Die Kollegen von Digital Foundry haben sich die techische Seite der Switch-Version von BioShock: The Collection angesehen. Dabei kommt heraus, dass es sich hier um ein solides Remaster handelt, zumal die Fassung für Nintendos Hybridkonsole natürlich die Portabilität als exklusives Verkaufsargument hat.
BioShock: The Collection erschien am 29. Mai für Switch. Für PS4 und Xbox One ist die Compilation schon seit dem 15. September 2016 erhältlich.

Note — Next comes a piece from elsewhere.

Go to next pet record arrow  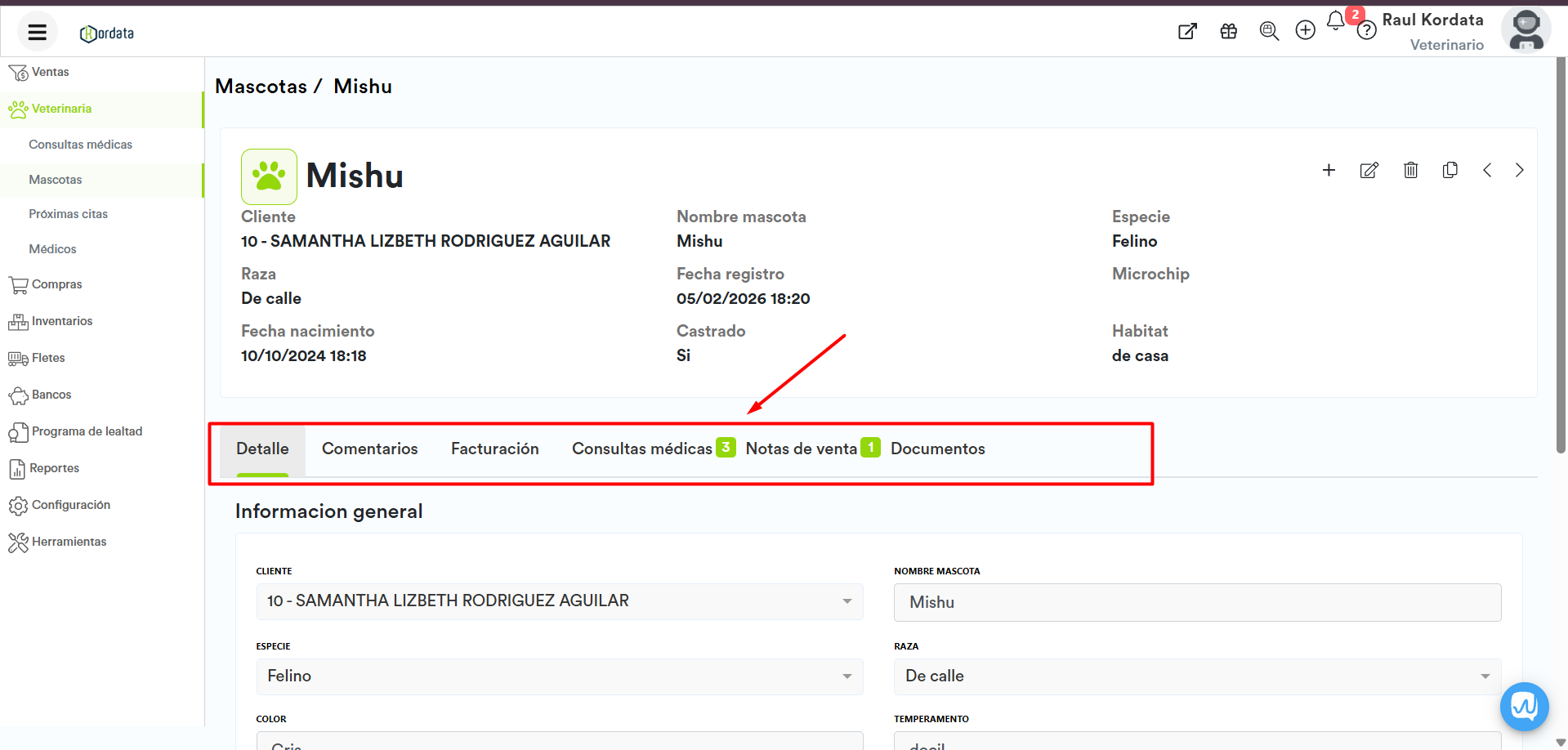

Bei der News zum Patch hatte ich mich noch gefragt, wer das denn auf der Switch spielen möchte, aber die meist stabilen 30 fps sind dann doch weit besser als die extrem schwankenden Bildraten bei X und Pro.
Dass man allerdings mit ein paar fehlenden Details- siehe Wasserpflanzen bei der Rapture- Taucherkaspel-Einfahrt leben muss, ist schon schade. Allerdings auch ein paar Details mehr ein paar Meter vorher gegenüber der alten Xbox 360-Version entdecken darf.
Dass die Animationen eh fest in 30 fps damals berechnet wurden, wusst ich nicht.
Also jedenfalls doch eine empfehlenswerte Version- ich bin positiv überrascht.